__Excerpted records__.
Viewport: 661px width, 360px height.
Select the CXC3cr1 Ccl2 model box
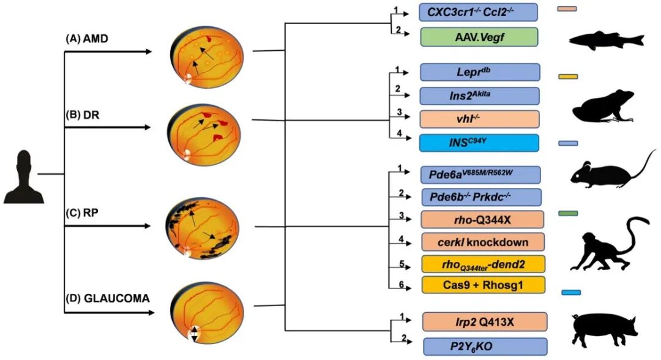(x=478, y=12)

--

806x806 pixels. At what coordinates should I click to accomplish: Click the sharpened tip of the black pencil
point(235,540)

...

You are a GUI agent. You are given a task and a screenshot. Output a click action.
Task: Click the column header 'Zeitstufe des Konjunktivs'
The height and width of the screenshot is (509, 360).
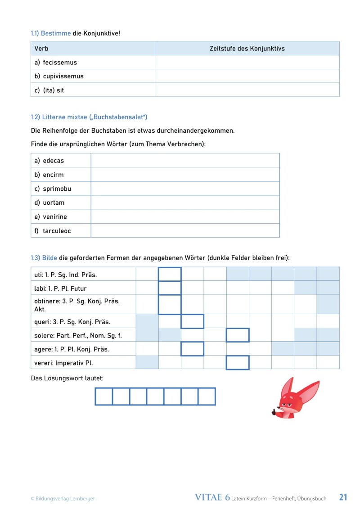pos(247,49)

__Task statement__. Please convert the lines from the one containing "806x806 pixels. At" through the one containing "point(235,540)" into a JSON list of strings, one string per line, with blank lines left out.

__Task solution__.
[
  "806x806 pixels. At what coordinates should I click to accomplish: Click the sharpened tip of the black pencil",
  "point(235,540)"
]